Sabri Ağabey’in tabiri ile “tevhid miftahı”dır Birinci Söz. Tevhid ve vahdette Cemal-i İlâhî ve Kemal-i Rabbani’nin nasıl göründüğünü anlatan risale ise İkinci Şua’dır.
Her hadisenin karşısında titremekten ve kâinata dilenci olmaktan kurtulmak için Birinci Söz’e muhtaç olduğumuz gibi; hayatın içindeki kesretli ve küçücük şeylerden vahdete ve kainatın en geniş dairesine intikal edebilmek için de İkinci Şua’ya muhtacız.
Hayatımızda bu manalar tahakkuk etmedikçe parçalarda boğulup bütüne bakamayız ve esbab dağdağasından yakamızı kurtaramayız.
Göndereni düşünmeden gönderileni nasıl değerlendirebiliriz ki... Geniş dairenin bütünlüğünden kopardığımız bir fert bize ne anlatabilir ki?

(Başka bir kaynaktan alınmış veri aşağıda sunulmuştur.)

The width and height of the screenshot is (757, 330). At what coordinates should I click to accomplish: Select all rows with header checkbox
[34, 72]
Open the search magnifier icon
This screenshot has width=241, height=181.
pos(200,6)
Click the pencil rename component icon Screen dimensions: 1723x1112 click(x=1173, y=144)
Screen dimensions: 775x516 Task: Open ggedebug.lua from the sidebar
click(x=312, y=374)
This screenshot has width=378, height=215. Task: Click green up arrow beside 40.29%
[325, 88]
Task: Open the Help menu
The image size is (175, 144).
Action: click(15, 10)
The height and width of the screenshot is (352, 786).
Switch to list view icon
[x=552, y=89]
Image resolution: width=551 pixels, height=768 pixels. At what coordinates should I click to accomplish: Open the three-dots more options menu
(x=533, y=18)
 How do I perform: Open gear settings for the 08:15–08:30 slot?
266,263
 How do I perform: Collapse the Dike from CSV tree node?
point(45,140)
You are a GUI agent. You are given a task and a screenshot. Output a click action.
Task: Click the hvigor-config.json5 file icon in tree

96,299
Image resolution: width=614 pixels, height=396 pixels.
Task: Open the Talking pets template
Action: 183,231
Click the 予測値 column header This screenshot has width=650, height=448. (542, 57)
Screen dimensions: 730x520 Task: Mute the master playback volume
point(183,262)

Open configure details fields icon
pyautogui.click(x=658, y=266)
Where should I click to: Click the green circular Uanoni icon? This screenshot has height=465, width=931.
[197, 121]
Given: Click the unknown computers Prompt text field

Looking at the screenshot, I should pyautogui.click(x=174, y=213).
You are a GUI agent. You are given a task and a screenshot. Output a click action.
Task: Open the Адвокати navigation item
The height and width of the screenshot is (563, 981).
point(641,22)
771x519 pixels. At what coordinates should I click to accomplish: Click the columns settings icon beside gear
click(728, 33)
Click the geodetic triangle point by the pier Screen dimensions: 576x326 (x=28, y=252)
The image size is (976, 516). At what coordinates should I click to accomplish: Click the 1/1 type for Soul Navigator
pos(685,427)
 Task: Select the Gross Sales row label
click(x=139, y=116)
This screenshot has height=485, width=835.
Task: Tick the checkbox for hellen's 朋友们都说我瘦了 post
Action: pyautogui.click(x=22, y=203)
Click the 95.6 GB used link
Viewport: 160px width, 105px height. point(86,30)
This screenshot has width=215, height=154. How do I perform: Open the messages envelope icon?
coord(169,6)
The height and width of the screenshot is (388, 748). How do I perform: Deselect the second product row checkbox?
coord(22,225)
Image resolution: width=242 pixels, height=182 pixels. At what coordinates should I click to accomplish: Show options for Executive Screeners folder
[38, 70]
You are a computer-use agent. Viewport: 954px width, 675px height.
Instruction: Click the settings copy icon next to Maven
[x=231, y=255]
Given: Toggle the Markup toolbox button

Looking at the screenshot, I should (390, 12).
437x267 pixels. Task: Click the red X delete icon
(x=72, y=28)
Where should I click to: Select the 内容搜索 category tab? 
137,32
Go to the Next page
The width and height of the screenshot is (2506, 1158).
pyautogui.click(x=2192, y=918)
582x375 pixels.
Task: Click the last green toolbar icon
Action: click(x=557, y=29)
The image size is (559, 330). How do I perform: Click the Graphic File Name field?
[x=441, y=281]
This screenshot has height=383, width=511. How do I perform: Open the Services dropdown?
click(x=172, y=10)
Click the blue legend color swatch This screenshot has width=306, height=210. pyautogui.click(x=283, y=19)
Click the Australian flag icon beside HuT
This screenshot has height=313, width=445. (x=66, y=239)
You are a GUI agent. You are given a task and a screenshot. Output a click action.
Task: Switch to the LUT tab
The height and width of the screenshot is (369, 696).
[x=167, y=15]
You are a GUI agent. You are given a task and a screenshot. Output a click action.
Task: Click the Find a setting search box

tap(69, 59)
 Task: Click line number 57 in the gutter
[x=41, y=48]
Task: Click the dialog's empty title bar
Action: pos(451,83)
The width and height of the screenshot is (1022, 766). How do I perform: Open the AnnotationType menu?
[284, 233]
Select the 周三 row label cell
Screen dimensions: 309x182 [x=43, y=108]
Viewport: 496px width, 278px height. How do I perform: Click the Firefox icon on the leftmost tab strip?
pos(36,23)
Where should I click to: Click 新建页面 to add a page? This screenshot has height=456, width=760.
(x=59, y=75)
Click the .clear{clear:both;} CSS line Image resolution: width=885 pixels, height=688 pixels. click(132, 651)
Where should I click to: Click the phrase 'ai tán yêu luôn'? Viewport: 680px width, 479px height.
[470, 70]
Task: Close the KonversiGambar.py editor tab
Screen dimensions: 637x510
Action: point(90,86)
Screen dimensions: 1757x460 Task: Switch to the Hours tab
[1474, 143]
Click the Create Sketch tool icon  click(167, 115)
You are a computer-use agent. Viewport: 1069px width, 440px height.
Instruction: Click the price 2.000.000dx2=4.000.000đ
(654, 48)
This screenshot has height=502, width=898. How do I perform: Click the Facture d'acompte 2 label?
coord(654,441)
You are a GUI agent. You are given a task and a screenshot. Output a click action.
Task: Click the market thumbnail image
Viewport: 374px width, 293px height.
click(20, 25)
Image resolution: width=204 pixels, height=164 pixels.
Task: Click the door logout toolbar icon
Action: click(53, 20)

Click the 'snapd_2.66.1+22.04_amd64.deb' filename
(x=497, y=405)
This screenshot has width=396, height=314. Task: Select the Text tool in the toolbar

Günlük hayatın içindeki telaşımız ve dinginlikten, duruluktan ve sükunetten bunca uzaklığımız bu ulvî manalardan uzaklığımızın işareti değil mi?
Evvel ve ahirine ve bâtınına gabî olduğumuz hâdisât ve eşyanın zâhiri ne çok yoruyor bizi... Birer işaret taşı mahiyetindeki cümlelerini okuduğumuz hâkikatlerin kendileri ile tanış olmak ve hayatımızın merkezine yerleştirmek duası ile...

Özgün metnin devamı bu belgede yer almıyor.